First Trespassing Guilty Verdict as Part of “Operation Lone Star” in Texas

On May 9, a jury in Kinney County, Texas – a border community to the west of San Antonio, located in the Del Rio Sector – returned a guilty verdict for Honduran national Lester Hidalgo Aguilar for trespassing. This was the first guilty verdict under Governor Greg Abbott’s “Operation Lone Star,” which was originally launched in March 2021 in response to the Biden administration’s self-inflicted border crisis. While this is good news, and a step in the right direction, it is the federal government that is the main culprit of the out-of-control illegal migration wave. Thus, the Biden administration must reverse course and step up to fix what it broke – rather than leaving border states to face the entire brunt.
Some media outlets have chosen to portray the 39-year-old Hidalgo Aguilar in a sympathetic light as an individual who was first brought to the U.S. by his parents at the age of 6 and claimed to have escaped gang or cartel violence after he served a prison sentence and voluntarily returned to Honduras. However, the illegal alien was no angel and had a substantial criminal history, “including a 1996 shoplifting charge in Omaha, Nebraska, participating in a home invasion in Florida in 1999, and buying cocaine in California in 2002. After he was jailed in California for the drug charge, he was extradited to Florida for the home invasion charge. Later on, instead of being deported, he voluntarily returned to Honduras and then later moved to Mexico. He later entered the U.S. illegally in Texas, and was arrested.”

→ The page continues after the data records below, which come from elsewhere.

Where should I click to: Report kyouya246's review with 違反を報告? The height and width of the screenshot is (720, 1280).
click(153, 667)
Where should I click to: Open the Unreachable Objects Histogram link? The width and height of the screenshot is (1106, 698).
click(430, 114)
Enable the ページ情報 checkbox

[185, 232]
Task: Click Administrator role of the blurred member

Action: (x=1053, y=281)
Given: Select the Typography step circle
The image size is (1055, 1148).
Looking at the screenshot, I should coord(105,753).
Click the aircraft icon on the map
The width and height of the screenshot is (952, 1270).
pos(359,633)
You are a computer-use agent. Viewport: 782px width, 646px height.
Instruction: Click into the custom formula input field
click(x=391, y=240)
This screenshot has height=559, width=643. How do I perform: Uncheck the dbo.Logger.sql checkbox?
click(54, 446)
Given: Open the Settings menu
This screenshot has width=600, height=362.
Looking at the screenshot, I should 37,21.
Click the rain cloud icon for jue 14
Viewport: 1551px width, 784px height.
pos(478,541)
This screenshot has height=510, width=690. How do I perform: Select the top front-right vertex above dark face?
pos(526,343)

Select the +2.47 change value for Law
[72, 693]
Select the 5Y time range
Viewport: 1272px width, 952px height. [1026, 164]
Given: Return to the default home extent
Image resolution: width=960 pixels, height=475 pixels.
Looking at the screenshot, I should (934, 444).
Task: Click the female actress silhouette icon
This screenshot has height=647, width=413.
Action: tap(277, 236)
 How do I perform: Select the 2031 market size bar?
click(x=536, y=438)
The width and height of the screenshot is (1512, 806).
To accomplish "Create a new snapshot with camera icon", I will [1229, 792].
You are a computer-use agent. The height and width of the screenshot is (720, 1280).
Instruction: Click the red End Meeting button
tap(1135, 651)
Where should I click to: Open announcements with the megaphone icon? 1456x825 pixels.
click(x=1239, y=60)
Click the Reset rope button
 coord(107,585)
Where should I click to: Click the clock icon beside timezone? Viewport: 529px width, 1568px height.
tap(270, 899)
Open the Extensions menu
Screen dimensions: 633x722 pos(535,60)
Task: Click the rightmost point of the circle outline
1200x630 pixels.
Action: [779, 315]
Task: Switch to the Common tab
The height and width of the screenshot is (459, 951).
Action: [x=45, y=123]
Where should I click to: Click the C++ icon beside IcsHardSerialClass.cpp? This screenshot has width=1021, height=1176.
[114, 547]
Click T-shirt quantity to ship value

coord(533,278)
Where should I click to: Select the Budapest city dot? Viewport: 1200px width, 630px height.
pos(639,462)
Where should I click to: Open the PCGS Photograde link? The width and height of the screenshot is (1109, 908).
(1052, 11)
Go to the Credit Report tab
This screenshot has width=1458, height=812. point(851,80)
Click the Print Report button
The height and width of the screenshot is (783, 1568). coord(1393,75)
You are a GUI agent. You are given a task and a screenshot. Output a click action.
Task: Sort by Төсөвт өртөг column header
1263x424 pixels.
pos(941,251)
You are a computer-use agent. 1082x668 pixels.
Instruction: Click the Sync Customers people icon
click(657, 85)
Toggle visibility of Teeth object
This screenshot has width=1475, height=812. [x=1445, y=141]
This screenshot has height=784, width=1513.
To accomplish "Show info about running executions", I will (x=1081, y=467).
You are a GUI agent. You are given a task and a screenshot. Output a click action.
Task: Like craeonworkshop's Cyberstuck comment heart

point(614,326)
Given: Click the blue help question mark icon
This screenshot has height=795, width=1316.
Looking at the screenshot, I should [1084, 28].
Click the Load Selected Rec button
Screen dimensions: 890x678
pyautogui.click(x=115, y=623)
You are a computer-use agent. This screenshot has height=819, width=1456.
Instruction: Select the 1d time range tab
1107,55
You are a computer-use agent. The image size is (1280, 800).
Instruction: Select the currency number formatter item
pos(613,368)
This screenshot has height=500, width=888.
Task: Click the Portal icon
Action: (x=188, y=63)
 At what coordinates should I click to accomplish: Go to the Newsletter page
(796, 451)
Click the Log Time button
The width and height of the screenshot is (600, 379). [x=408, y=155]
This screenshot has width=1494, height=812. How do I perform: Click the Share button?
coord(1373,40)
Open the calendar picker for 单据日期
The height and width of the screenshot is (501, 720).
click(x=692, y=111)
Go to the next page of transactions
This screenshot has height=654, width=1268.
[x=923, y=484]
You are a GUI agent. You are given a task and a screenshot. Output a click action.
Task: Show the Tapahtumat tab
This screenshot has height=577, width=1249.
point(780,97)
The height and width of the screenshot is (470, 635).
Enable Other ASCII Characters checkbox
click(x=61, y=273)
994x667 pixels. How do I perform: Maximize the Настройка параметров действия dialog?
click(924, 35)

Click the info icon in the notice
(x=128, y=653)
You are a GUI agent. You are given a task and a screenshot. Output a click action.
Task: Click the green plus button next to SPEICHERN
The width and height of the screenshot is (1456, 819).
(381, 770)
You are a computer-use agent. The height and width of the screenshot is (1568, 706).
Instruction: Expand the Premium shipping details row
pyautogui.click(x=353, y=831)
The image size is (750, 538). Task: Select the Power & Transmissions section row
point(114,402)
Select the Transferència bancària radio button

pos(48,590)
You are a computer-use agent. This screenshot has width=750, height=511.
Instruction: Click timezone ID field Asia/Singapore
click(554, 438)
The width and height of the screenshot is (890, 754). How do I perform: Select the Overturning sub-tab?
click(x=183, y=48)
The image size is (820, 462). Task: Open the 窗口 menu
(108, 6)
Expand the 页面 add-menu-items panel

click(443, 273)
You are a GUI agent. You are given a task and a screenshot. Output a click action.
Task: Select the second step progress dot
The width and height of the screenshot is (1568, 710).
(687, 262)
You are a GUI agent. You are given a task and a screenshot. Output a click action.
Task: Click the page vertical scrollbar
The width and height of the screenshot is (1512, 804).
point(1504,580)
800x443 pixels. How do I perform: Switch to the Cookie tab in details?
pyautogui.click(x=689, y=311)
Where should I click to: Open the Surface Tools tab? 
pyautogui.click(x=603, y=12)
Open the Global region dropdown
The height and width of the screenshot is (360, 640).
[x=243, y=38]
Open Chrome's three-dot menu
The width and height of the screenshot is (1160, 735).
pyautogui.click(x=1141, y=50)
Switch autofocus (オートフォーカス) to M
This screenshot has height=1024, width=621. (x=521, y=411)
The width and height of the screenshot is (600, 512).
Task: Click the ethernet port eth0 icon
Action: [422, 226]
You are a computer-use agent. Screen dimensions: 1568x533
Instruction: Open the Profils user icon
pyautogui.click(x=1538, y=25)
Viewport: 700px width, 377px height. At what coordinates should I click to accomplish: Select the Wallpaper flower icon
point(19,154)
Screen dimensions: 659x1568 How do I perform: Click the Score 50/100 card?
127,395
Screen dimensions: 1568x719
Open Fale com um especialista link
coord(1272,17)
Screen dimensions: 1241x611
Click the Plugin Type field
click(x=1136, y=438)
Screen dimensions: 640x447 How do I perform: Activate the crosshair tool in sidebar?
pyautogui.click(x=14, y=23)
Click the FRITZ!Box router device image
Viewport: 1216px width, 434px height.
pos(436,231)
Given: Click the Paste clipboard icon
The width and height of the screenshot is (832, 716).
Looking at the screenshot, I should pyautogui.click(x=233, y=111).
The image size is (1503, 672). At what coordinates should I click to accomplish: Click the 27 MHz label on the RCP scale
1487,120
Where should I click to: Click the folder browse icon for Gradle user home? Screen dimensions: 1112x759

Hidalgo Aguilar was caught last September approximately 15 miles from the border, along with a dozen other illegal migrants, while trespassing on private ranch land. The Border Patrol contacted the Texas Department of Public Safety to book the unlawful border crossers on trespassing charges.
After being found guilty – by a jury “comprised solely of Hispanic jurors” – the illegal alien trespasser was sentenced by State District Judge Roland Andrade to one year in prison, the maximum sentence. According to the Waco Tribune-Herald, “Aguilar had already served about eight months of that jail sentence in the two state prisons” and “it was not immediately clear how much longer Aguilar will actually serve.” In any case, multiple articles say that Hidalgo Aguilar will be removed to Honduras upon release. However, given the Biden administration’s anti-enforcement policies – including releasing many criminal illegal aliens – even that should not be treated as a given.
Of course, even if removed, given the administration’s lax border policies, there is little to stop criminal aliens like Aguilar from attempting yet again to return illegally. And that is the crux of the problem: Regardless of all the commendable efforts and actions by Gov. Abbott, these attempts to combat the Biden Border Crisis remain an uphill, Sisyphean battle. That’s because the federal government, which is responsible for immigration and border enforcement, is refusing to do its job, instead only exacerbating the crisis.